TEMPO.CO , Yogyakarta - Suasana kompleks Candi Ratu Boko begitu hening saat tengah malam. Suasana itu menambah rasa magis. Saat itulah waktu yang sangat tepat untuk bermeditasi. Bagi penyuka meditasi dan "jurit malam" sesekali bisa melakukannya di beberapa lokasi. Ada di pelataran, di sekitar sumur, dan beberapa lokasi lainnya.
"Para resi di zaman dulu juga masih bermeditasi melanjutkan perjalanan mereka ke akhirat," kata Herman Janutama, salah seorang spiritualis yang sering bermeditasi di lokasi-lokasi candi, Kamis malam, 30 Agustus 2012.
Saat bermeditasi, ia dan teman-temannya merasakan ada suasana yang membuat hati semakin dekat dengan Yang Maha Kuasa. Perenungan demi perenungan kehidupan spiritual manusia bisa menjadi tonggak dalam beribadah, seperti yang diajarkan masing-masing agama.
Bahkan, menurut pengakuan dia, dari penglihatan spiritual, dalam susana hening itu terlihat para resi dan agamawan di zaman Candi Ratu Boko ada yang masih berpakaian selayaknya para resi dan bermeditasi. "Mereka terus melanjutkan perjalanan spiritual," kata Herman.
Bagi para pemeluk agama saat ini, terlepas dari perbedaan pendapat soal meditasi, "jurit malam" dan perenungan di lokasi yang magis itu kadang perlu dilakukan. Melepas hiruk pikuk kehidupan duniawi manusia yang kadang membuat hati tak tenang. Salah satu alternatif penenangan hati adalah bermeditasi. Lokasi Candi Ratu Boko sangat tepat untuk melakukan itu.

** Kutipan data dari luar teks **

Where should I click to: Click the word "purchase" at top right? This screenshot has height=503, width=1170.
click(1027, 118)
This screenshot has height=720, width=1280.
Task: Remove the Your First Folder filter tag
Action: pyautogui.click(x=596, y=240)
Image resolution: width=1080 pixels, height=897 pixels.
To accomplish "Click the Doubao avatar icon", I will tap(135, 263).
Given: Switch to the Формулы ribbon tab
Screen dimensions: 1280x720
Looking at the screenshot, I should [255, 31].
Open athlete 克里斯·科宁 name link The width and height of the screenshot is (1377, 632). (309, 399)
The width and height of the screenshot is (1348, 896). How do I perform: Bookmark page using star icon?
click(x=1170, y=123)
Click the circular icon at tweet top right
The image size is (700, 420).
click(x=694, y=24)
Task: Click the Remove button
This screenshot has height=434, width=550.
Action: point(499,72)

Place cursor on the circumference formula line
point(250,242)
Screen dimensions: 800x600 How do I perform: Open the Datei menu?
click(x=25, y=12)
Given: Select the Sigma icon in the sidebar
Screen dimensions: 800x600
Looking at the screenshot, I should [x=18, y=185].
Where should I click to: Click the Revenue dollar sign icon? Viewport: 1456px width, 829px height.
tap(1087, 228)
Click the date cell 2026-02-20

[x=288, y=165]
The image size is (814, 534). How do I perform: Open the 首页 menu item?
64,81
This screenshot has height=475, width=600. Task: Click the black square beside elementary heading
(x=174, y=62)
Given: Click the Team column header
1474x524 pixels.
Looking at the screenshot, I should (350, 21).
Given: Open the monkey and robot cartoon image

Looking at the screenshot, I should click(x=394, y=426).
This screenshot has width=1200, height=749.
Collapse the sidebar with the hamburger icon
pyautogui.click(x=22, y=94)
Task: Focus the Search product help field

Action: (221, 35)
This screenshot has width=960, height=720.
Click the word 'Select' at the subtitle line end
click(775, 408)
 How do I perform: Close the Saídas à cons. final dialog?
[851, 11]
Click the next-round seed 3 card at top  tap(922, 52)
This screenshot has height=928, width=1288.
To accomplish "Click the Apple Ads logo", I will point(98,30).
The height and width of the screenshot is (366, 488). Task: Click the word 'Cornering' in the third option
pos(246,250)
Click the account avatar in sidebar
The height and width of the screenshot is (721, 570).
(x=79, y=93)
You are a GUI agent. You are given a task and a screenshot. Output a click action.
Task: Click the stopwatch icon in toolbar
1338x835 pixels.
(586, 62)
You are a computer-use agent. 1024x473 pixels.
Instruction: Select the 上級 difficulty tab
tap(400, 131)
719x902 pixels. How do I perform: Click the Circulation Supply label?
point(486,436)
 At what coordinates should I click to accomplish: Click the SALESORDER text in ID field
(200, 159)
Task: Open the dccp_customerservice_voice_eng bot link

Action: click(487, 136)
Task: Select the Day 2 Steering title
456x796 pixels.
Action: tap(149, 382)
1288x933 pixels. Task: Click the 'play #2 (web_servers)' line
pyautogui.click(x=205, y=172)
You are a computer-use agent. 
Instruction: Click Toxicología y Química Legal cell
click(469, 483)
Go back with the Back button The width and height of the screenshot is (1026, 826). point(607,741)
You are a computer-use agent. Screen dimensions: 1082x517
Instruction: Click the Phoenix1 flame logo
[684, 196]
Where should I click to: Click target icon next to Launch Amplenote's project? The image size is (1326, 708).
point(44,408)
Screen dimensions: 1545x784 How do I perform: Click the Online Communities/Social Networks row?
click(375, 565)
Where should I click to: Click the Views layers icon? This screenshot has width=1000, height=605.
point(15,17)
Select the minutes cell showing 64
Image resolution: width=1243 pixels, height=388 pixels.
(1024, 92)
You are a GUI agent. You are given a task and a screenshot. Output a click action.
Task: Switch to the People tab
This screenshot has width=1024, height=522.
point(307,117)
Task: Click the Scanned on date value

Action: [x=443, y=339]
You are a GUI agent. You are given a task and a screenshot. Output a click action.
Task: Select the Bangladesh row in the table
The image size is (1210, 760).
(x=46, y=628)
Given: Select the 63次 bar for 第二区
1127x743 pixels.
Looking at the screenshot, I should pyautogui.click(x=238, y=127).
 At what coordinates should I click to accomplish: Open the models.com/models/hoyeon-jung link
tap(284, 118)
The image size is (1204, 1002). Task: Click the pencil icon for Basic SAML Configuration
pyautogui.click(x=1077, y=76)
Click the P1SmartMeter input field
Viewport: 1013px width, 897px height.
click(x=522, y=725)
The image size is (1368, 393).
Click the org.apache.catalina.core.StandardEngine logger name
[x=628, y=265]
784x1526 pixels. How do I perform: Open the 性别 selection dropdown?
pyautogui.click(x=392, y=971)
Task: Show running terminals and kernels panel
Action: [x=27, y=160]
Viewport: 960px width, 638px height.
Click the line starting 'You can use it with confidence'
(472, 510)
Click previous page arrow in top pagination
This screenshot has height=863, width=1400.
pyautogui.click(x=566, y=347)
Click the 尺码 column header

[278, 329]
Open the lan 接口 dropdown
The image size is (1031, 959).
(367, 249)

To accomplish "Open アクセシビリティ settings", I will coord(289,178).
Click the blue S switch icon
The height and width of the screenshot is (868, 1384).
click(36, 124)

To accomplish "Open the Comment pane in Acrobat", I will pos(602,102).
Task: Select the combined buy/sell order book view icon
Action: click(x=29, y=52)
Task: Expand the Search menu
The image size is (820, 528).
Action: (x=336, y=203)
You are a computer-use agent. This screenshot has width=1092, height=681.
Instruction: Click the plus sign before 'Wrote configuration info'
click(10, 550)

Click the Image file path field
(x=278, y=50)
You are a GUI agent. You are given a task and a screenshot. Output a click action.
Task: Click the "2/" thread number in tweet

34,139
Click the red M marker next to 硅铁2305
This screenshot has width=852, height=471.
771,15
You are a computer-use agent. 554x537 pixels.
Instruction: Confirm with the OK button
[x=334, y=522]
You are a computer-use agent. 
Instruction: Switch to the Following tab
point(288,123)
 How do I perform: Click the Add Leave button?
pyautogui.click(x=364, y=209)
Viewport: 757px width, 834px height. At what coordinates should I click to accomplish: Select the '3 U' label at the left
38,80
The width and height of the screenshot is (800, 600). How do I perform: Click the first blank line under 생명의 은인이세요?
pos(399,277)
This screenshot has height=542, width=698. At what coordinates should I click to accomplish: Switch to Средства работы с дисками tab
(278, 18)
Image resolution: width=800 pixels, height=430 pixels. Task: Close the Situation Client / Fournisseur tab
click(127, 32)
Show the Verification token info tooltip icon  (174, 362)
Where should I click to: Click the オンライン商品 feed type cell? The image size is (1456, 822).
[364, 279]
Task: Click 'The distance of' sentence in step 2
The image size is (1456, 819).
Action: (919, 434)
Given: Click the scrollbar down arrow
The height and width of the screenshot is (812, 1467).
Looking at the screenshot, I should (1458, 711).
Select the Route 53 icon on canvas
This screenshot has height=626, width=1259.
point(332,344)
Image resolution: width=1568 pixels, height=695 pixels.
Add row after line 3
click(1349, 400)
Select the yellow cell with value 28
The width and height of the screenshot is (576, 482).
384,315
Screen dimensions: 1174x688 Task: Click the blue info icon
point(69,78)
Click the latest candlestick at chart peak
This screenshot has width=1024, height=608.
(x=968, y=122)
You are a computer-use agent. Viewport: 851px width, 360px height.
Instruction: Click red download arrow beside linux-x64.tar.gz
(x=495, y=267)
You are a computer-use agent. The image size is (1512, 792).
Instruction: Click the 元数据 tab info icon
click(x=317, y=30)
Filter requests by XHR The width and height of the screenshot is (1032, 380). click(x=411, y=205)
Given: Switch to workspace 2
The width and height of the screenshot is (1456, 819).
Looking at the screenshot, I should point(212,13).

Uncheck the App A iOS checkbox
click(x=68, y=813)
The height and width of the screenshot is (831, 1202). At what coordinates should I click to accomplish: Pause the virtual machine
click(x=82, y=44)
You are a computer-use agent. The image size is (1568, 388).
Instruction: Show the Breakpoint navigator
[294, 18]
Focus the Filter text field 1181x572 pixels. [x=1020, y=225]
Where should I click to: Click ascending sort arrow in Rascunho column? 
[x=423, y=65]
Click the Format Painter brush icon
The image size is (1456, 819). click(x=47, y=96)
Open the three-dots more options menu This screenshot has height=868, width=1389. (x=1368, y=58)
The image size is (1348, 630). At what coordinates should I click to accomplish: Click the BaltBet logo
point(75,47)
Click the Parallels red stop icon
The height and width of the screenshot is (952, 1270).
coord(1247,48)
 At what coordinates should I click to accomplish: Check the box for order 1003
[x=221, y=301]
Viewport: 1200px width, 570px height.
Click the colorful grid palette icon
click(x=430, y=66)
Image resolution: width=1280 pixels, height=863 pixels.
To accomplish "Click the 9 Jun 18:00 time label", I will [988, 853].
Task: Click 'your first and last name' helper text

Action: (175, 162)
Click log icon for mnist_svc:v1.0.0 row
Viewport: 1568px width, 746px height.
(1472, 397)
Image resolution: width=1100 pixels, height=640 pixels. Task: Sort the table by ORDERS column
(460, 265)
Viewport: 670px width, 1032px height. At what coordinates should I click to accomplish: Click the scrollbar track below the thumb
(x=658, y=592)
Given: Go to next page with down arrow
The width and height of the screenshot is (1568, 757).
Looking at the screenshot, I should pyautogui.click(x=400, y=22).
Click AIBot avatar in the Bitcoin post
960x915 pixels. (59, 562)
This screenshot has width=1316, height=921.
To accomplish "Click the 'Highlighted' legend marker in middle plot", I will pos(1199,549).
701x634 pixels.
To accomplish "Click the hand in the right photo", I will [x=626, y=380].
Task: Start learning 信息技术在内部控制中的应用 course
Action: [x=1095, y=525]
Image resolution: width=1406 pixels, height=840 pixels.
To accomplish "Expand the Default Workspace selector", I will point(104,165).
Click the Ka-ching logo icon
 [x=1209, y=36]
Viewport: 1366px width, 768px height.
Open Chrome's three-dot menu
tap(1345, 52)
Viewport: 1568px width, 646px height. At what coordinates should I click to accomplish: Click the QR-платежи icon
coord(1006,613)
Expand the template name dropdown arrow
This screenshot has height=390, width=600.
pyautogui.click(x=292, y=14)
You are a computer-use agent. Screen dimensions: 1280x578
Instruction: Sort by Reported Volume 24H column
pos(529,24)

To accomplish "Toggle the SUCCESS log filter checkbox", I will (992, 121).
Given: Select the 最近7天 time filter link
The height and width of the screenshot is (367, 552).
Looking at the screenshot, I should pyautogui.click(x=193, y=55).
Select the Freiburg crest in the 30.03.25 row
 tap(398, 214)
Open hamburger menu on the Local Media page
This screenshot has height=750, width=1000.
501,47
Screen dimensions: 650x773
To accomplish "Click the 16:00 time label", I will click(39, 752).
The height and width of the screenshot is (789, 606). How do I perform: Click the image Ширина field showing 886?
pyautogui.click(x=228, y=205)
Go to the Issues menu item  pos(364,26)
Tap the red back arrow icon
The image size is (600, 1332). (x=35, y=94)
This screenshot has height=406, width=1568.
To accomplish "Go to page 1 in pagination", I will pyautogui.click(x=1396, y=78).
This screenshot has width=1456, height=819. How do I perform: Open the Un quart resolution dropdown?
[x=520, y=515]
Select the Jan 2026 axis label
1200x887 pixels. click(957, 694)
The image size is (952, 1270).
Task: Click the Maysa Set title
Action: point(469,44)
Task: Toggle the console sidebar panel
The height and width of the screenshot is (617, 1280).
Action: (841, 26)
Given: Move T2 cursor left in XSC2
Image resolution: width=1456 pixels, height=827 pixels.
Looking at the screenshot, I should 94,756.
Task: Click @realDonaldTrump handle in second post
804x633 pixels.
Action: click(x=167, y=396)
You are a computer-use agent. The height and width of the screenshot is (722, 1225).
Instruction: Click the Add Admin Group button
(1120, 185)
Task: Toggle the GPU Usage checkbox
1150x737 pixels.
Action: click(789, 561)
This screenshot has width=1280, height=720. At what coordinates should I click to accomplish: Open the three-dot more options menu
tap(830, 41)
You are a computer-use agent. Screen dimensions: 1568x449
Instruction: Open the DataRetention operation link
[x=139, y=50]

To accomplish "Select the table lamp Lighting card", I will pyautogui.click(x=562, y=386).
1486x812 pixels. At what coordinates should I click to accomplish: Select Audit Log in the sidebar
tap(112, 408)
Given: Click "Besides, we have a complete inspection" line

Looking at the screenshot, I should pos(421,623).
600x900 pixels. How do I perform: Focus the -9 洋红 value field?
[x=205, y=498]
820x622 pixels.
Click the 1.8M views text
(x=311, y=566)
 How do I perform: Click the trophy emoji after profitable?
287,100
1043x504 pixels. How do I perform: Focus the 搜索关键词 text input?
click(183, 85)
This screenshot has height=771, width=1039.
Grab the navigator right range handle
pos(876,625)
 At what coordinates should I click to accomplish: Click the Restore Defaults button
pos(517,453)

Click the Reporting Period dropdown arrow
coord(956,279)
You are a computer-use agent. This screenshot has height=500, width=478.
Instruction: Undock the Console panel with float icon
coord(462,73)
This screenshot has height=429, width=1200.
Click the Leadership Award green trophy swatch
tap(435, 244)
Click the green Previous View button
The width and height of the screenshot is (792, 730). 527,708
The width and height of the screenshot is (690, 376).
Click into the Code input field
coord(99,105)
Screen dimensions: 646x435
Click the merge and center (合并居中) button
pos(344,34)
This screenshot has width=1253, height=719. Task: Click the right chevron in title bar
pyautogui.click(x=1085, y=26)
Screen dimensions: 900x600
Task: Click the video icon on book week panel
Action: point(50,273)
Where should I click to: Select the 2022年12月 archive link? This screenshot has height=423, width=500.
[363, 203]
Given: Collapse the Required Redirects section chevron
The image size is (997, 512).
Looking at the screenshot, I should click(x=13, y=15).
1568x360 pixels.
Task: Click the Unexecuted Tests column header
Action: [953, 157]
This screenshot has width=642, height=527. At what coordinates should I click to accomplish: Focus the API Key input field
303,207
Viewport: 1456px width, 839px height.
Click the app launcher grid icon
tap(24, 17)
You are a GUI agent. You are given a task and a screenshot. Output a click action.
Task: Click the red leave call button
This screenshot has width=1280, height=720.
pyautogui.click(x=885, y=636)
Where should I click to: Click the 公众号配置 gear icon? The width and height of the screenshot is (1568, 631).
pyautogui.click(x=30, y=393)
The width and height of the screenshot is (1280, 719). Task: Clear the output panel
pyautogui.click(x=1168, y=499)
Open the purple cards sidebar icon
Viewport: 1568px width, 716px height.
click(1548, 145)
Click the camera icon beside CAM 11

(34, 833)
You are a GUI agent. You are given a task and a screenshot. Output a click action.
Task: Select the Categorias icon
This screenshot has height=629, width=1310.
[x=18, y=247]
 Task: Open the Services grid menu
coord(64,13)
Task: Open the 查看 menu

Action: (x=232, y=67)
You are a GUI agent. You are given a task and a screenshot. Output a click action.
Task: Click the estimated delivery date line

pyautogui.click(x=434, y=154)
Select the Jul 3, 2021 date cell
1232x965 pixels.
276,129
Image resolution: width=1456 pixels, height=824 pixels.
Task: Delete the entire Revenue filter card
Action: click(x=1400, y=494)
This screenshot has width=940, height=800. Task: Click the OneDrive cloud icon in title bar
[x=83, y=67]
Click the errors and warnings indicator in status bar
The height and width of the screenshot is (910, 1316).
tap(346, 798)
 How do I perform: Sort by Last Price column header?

Candi Ratu Boko merupakan situs arkeologi berupa Keraton Kerajaan Mataram Kuno dari abad ke-8. Cikal bakal pendiri Candi Borobudur dan Prambanan. Situs yang terletak 2 kilometer ke arah selatan Candi Prambanan atau 18 kilometer ke arah timur dari Yogyakarta itu terletak di atas bukit. Bukit itu merupakan salah satu perbukitan seribu yang luasnya lebih kurang 250 ribu meter persegi, dengan ketinggian lebih kurang 195,97 meter dari permukaan laut.
Menurut penjelasan Pujo Suwarno, Direktur PT Taman Candi Borobudur, Prambanan dan Ratu Boko merupakan sumber prasasti yang dikeluarkan oleh Rakai Panangkaran tahun 746-784 masehi, kawasan Situs Ratu Boko disebut Abhayagiri Wihara. Abhaya berarti tidak ada bahaya, giri artinya bukit sedangkan wihara berarti asrama. Abhayagiri Wihara berarti asrama para bhiksu yang terletak di atas bukit penuh kedamaian.
"Situs ini ditemukan oleh Van Boeckholtz pada 1790. Berupa rerentuhan kepurbakalaan di atas bukit Ratu Boko," kata dia.
Seratus tahun kemudian, FDK Bosch melakukan penelitian yang diberi judul Keraton Van Ratoe Boko. Maka, situs purbakala ini disebut dan dikenal sebagai Keraton Ratu Boko. Nama keraton berasal dari Ka-Da-Tu-An yang artinya tempat istana raja, Ratu berarti raja, Boko berarti bangau.
Jika ingin menikmati kawasan itu, masuk dari pintu gerbang istana, melewati dua gapura tinggi. Gapura pertama memiliki 3 pintu, gapura kedua memiliki 5 pintu. Pada gapura pertama terdapat tulisan "Panabwara".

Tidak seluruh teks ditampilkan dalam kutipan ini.